Loading video player…

What Is asyncio?

This lesson covers what Async IO is and how it’s different from multiprocessing. You’ll see what happens when your code makes responses, how the requests are dispatched to the outside world through the event loop, how responses are handled, and how asyncio ties into all this.

00:00 So, what is asyncio actually doing? Well, let’s juxtapose or compare it to the multiprocessing library. In multiprocessing, what you’re doing is—something is slow, so you’re effectively creating copies. You’re creating multiple processes, so instead of just running your code in one process, you run it in two processes, three processes, four processes.

00:21 And these processes usually run on cores on your CPU, so if you have an 8-core CPU and if you have eight processes, then you could run, say, one process on each CPU.

00:33 In that case, everything would be running at the same time, in parallel.

00:39 But, like I mentioned, if your app is IO-bound, if you’re doing a lot of IO processing, then instead of using multiprocessing what you can do is instead of use asyncio.

00:49 Now, what asyncio does is this: it’s only one process and one thread within one process, so it’s effectively doing just one thing at a time.
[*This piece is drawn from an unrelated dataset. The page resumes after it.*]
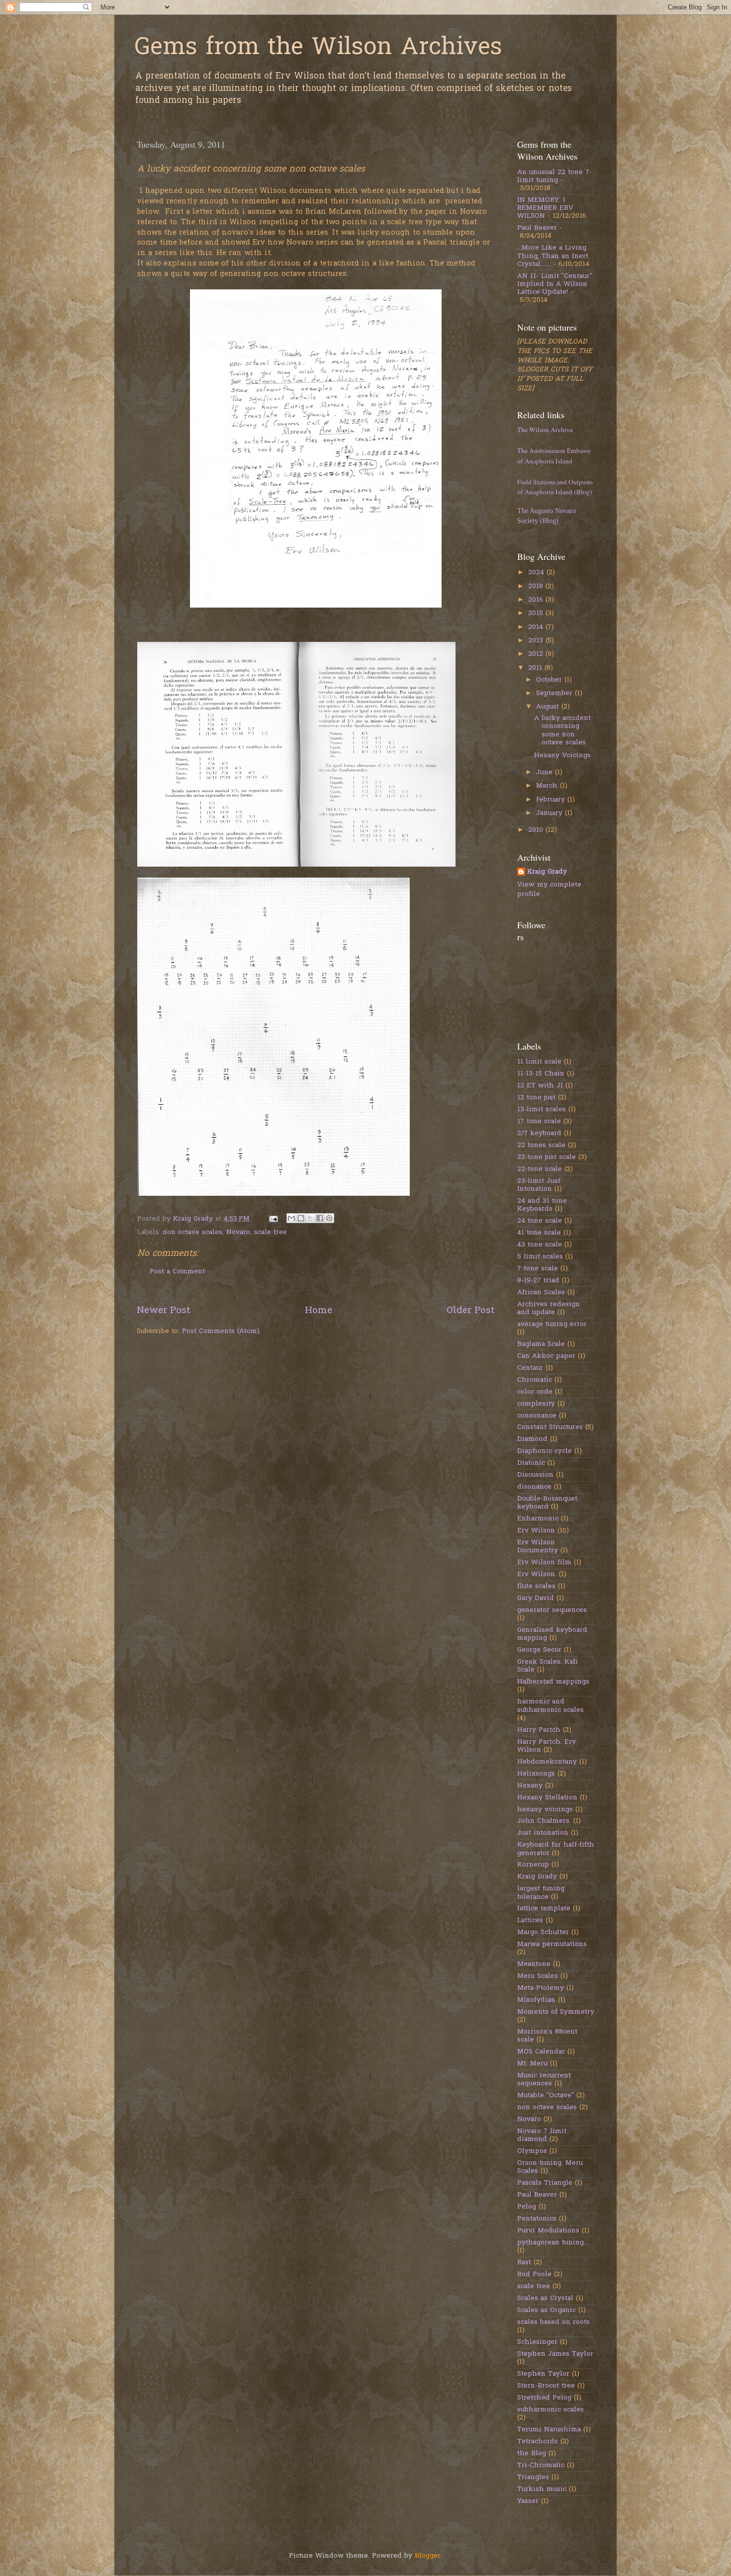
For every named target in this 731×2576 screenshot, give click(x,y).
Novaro (238, 1233)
00:58 What happens is you’re going to send out a bunch of requests inside your Python code. So, imagine this is your Python code here, and let’s say you write to the file system, write to the file system, query the database, query the database, and make an HTTP request, make another HTTP request—so, these are all sorts of different work requests that you’re going to do from your Python code. But you’re going to do them one at a time. You’re going to say “Do this, now do the next thing, now do the next thing, now do the next thing.” So inside of here, they’re going to run one at a time—sequentially.

01:30 So, they’re going to leave and they’re going to go into this thing called the event loop, and this event loop is inside of Python too. Now, what the event loop is going to do is it’s going to send out these requests—these requests are coming into the event loop—it’s going to send them out to the external world, meaning to the file system. So you could write something to the file system, to some external database, to some external computation—to something external to your Python program. It’s going to send it out, okay?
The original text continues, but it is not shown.